A lot of companies can deliver a very good business focus on direct-to-consumer, out-of-pocket spending. But for the most part when it comes to healthcare delivery, success comes with working within the government and commercial payment programs. In these markets, you deal with a more cumbersome regulatory and reimbursement landscape, and you also start to run into more traditional healthcare delivery perspectives.

Innovation can come by pushing against these factors—operating within regulatory gray areas and side-stepping some traditional delivery models—but lots of nontraditional healthcare firms (both established and start-up) have been thwarted by this peculiar industry. Healthcare is conservative from a clinical perspective and business perspective. Clinicians must first, do no harm, and providers must focus on the bottom line, because no margin means no mission, and in an industry where reimbursement is so heavily regulated, a lot of attention is focused there. The tech industry mantra to make mistakes fast and frequently does not work in the healthcare industry. It can be very tricky to find a balance between pushing the regulatory boundaries and maintaining a compliant operation and between disintermediating and collaborating.

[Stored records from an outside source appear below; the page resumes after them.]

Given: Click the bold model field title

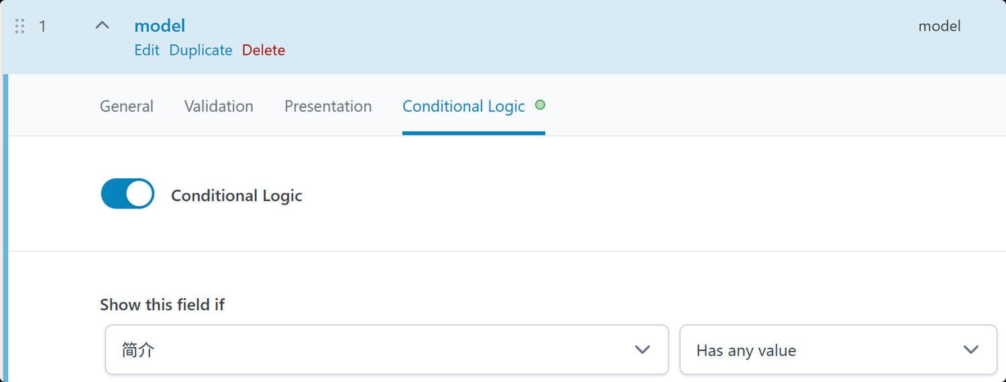Looking at the screenshot, I should [160, 26].
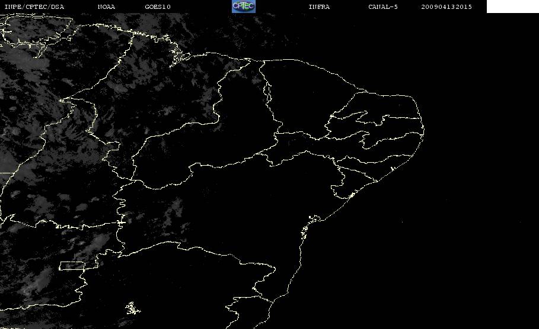The height and width of the screenshot is (329, 539).
Task: Click the Aracaju coastal marker in Sergipe
Action: [352, 195]
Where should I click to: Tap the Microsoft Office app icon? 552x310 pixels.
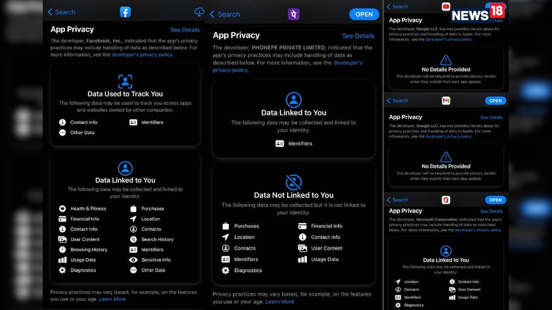(x=445, y=200)
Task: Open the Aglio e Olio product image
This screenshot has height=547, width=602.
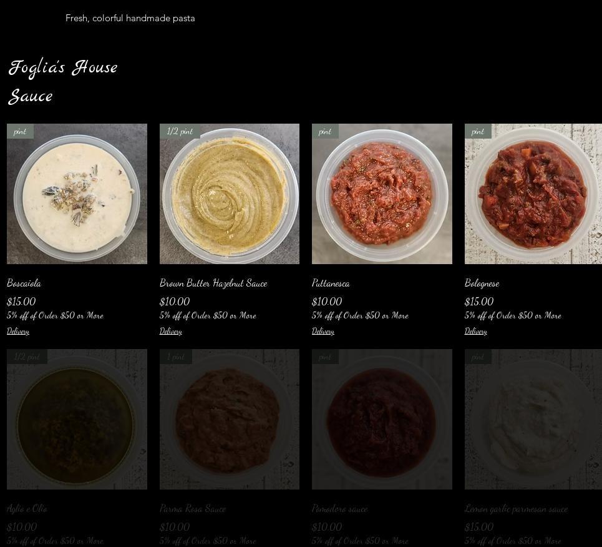Action: pyautogui.click(x=77, y=419)
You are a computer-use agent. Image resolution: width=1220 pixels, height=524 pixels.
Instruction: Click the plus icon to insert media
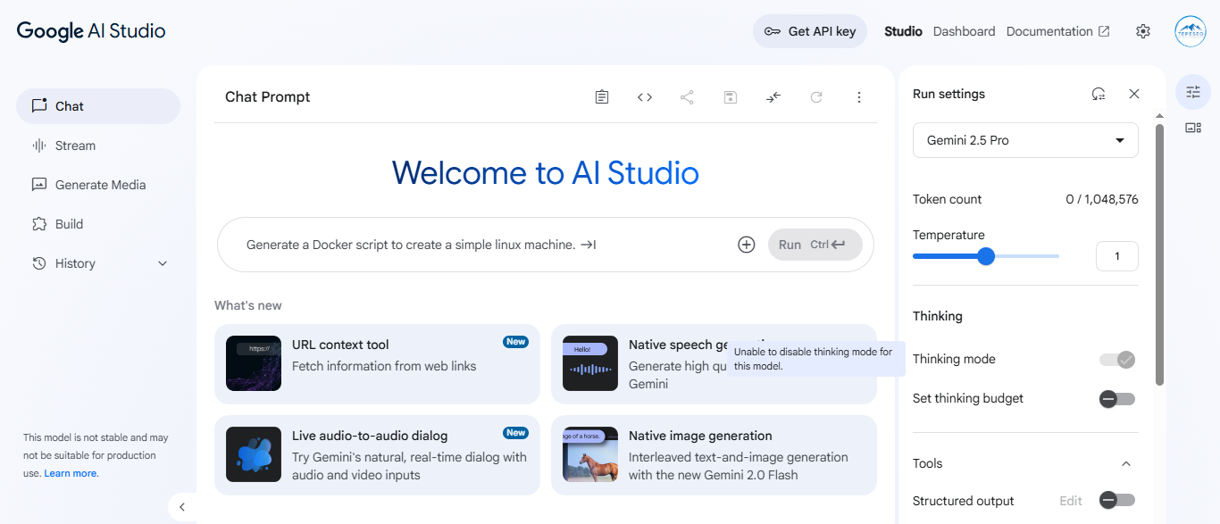click(747, 245)
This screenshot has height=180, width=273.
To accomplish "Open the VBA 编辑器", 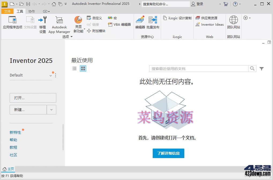I will click(110, 24).
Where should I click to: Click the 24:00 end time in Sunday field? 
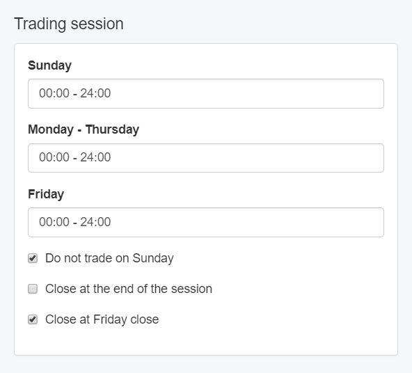pos(95,93)
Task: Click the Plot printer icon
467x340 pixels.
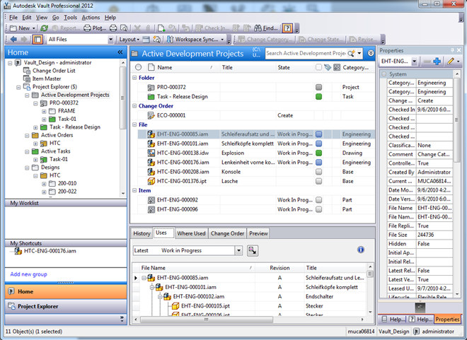Action: [87, 28]
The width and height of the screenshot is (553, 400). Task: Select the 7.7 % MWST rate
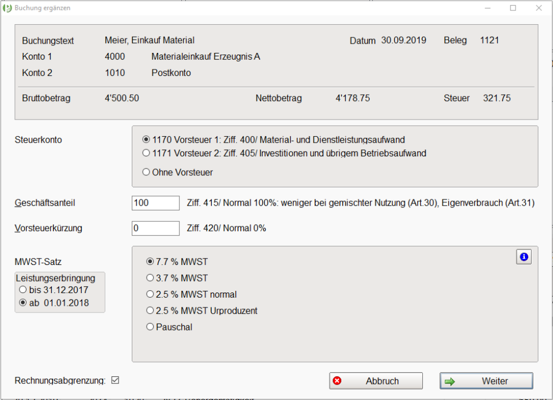150,262

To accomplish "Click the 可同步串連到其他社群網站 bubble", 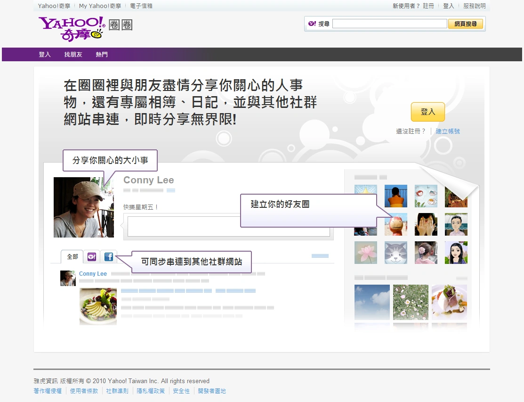I will click(193, 262).
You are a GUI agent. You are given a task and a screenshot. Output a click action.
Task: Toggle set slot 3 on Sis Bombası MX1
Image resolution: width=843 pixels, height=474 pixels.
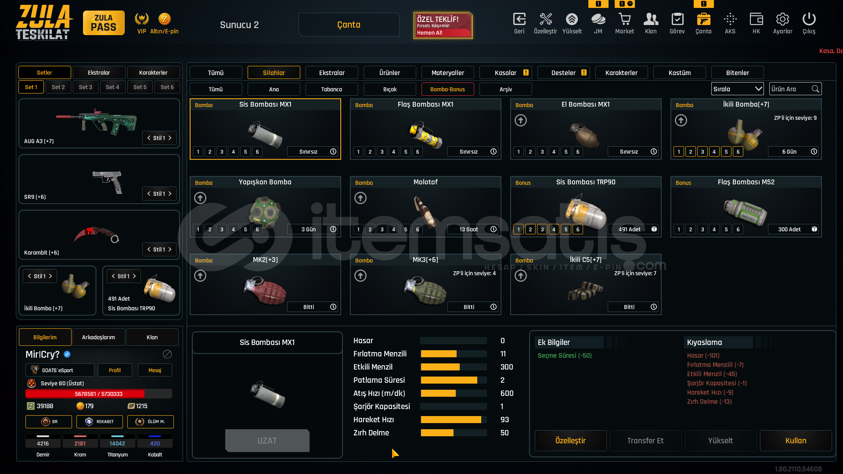(x=222, y=152)
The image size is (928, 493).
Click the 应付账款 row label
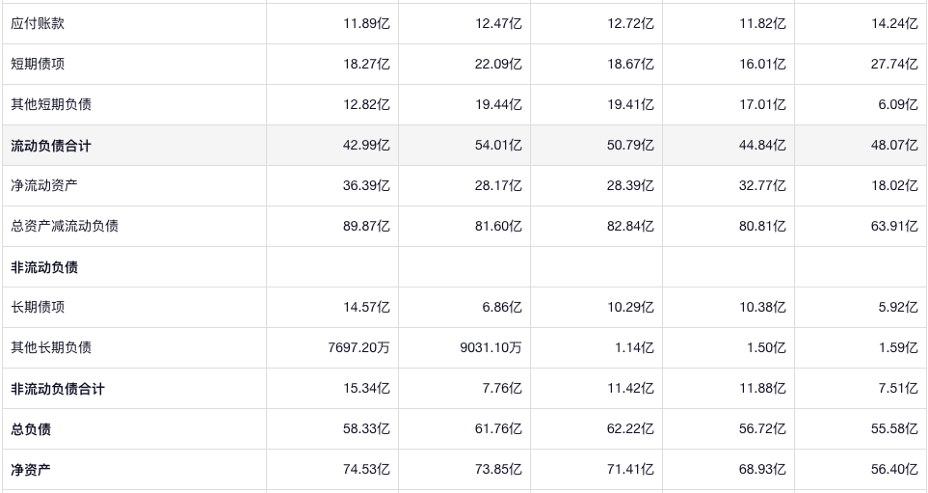point(38,23)
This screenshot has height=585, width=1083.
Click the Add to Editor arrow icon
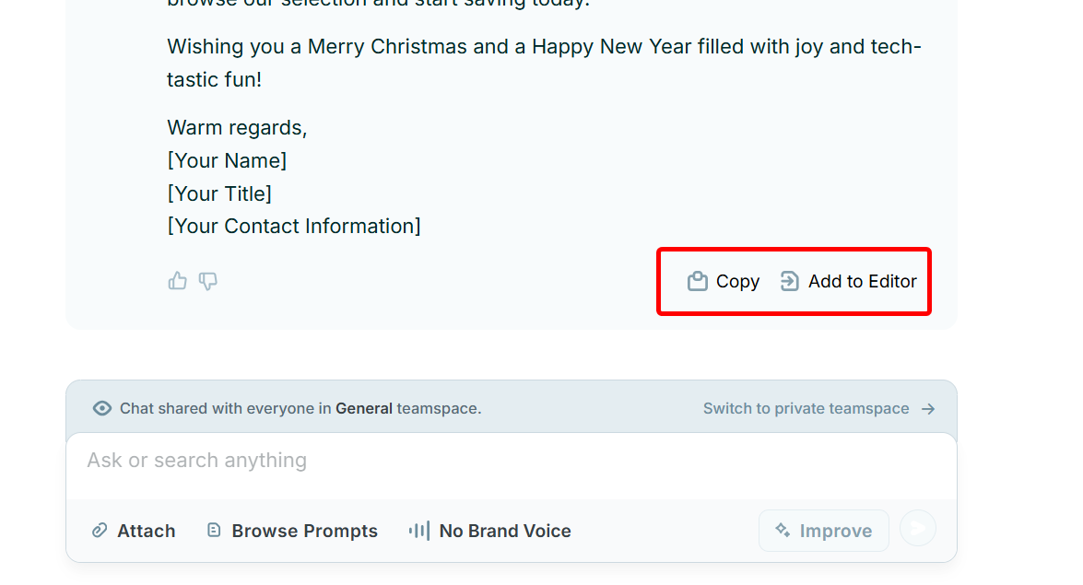tap(790, 281)
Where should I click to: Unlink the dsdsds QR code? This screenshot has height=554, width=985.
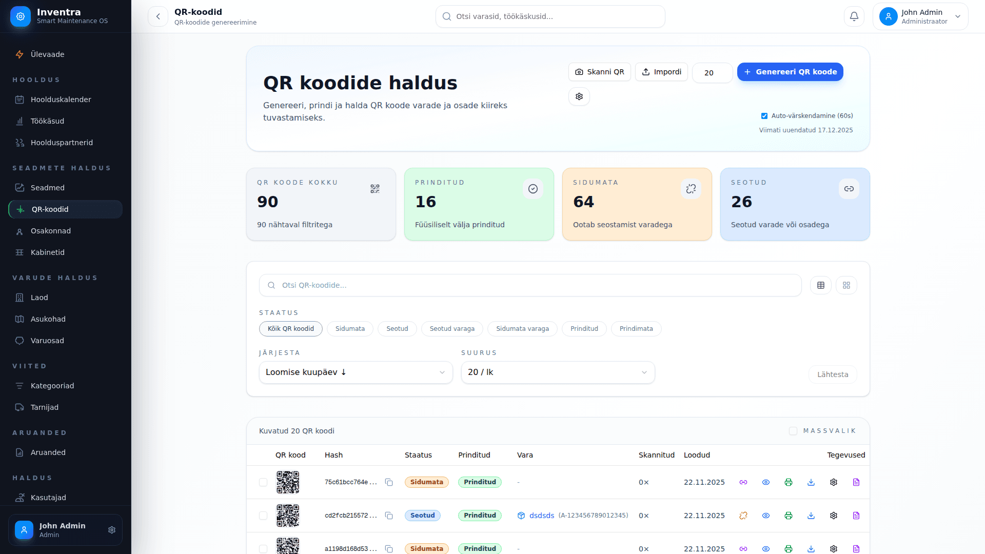click(743, 516)
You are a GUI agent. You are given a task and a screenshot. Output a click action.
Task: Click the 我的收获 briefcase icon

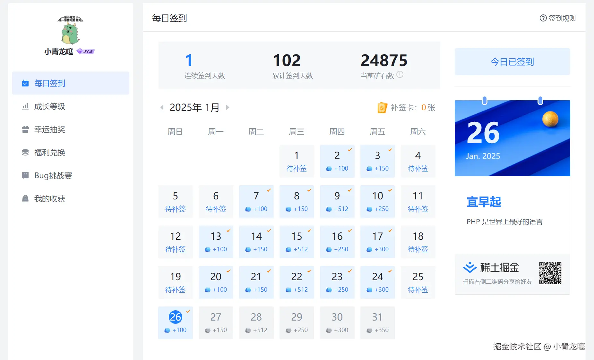25,198
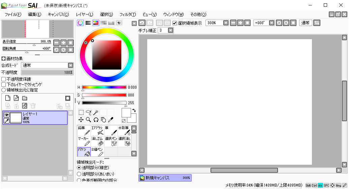349x189 pixels.
Task: Hide レイヤー1 using the eye icon
Action: coord(6,115)
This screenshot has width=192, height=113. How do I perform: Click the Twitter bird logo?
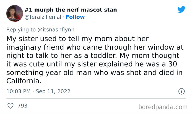[x=181, y=9]
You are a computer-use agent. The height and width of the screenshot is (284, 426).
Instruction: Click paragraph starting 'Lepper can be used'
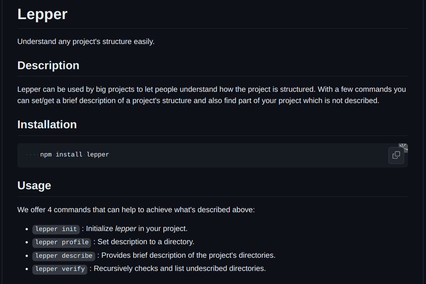[x=211, y=95]
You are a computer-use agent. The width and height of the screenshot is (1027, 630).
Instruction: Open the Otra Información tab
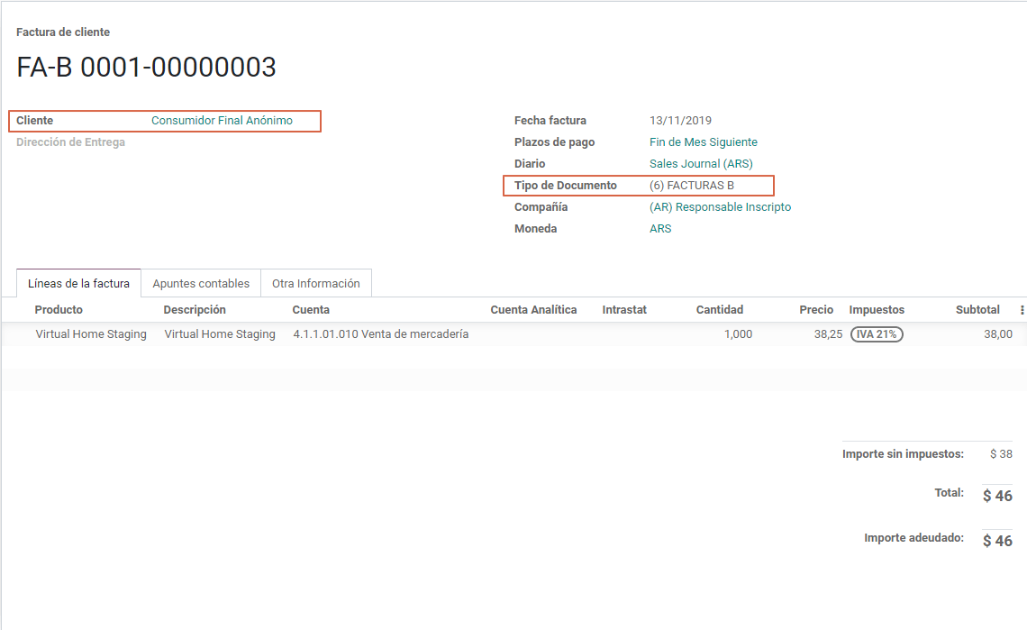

Depending on the stage of the company, it’s not necessarily about having it all figured out from the beginning. Rather, awareness of this dynamic is what matters. Does the management team appreciate the need to find balance and recognize the ways in which the enterprise may need to evolve?

Unfortunately, timelines are getting very compressed from an investment perspective. Digital health company successes over the past two years are driving higher valuations and attracting lots of investment dollars. In this competitive market, it can be challenging to find the true diamonds in the rough.

2. The company understands how to avoid getting in trouble.

Early-stage companies are not necessarily going to be focused with the same amount of attention, detail, and deliberateness that a hospital has when it comes to compliance. That is perfectly understandable. But do they understand the key items that they need to focus on to avoid getting in trouble? Does the company respect that, over time, they are going to have to develop a robust compliance perspective as a healthcare company? Are they going to pay attention to those things when they need to?

Sometimes we spend a lot of time with clients fundamentally restructuring some of their operations because they haven’t focused on the legal and regulatory issues early enough. Early-stage investors frequently accept these risks, but public offerings, some late-stage growth investors, and private equity investors require a different level of attention to these issues.

At different stages of development, we expect to see varying degrees of focus on strict legal and regulatory compliance and compliance infrastructure. But from our perspective, we really need to see the commitment and see that a company is willing to grow and develop their legal compliance infrastructure as it grows in its market.


Dale C. Van Demark is a Partner at McDermott Will & Emery. He works at the forefront of strategic transactions and digital health matters in the health, life sciences, and technology industries.